# formica countertops



## oldrivers (May 2, 2009)

can you layer over an existing formica counter top with new formica or does it not stick ,,,,, i think its formica ...


----------



## skymaster (Jun 6, 2007)

Yes you can however it is going to be a super PIA from that picture.
PULL the sink, clean all the old caulk off, belt sand with 60 or 80 grit, wash with lacq thinner,prefit the new mica except leave it wider, when it fits perfect, glue both pcs and let them setup, take waxed paper, rosin paper, tyvek something and cover the glued top,then place the glued pc of new laminate, IT CANNOT TOUCH THE OTHER FACE YET!!!!!!!!!
when it is in place PERFECTLY, slowly slide the paper out from under,keep the wall side tight and in position and pull to the left, press lam in place and continue till whole pc is in place. You will have to finish trimming with a router and then a hand file cause u cant get to the wall with a router.

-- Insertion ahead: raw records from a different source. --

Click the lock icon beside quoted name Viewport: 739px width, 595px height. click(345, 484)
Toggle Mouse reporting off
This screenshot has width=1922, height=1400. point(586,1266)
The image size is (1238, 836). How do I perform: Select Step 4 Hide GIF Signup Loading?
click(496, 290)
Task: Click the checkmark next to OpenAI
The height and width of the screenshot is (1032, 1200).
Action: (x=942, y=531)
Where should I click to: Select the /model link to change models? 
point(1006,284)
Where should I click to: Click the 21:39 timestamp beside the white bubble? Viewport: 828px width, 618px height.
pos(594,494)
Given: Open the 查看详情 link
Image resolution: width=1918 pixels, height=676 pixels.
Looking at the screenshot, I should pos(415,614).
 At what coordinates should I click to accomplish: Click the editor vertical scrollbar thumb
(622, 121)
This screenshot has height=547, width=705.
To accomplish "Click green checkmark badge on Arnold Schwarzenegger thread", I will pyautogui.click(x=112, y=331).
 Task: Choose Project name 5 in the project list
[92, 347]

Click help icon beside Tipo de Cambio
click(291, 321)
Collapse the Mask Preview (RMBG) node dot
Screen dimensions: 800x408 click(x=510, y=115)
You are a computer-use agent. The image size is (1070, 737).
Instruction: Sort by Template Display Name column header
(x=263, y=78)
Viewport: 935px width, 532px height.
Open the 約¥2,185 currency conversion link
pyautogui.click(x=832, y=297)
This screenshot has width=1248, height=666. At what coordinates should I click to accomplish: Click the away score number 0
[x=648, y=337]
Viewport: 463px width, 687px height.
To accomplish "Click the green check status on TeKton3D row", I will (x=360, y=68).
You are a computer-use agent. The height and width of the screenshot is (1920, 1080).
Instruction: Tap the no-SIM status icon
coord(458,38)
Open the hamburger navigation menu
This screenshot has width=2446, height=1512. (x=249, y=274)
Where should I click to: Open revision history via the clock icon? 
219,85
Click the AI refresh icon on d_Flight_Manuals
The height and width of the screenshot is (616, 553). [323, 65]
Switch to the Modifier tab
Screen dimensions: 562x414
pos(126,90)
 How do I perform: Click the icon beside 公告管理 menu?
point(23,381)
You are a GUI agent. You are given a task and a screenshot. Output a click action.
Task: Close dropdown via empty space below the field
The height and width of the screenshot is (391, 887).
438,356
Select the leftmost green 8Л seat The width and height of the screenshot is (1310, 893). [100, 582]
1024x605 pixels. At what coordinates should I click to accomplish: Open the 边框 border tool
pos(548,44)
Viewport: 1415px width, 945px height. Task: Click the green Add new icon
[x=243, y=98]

The best way is to pull the top off and then it is easier :} I just presume from the pics you want to do this in place
good luck


----------



## oldrivers (May 2, 2009)

yes, i do plan on removing the countertop but wanted to make sure i could do it that way first " layer over it" so i dont destroy it when i remove it, otherwise i would just remove it and not wory about it and start over new . when i removed the old sink i kind of cracked the formica so im guessing ill probably destroy it more when i remove it . ill see what happens i guess. my problem is im not really set up for cutting wood at the moment. skill saw and jig saw . so making a new top im not looking forward to . its a corner shape so id have to cut a few sides and im not good with hand saws . i might even see if i can flip it over and use that side if possible. thanks . :thumbsup:


----------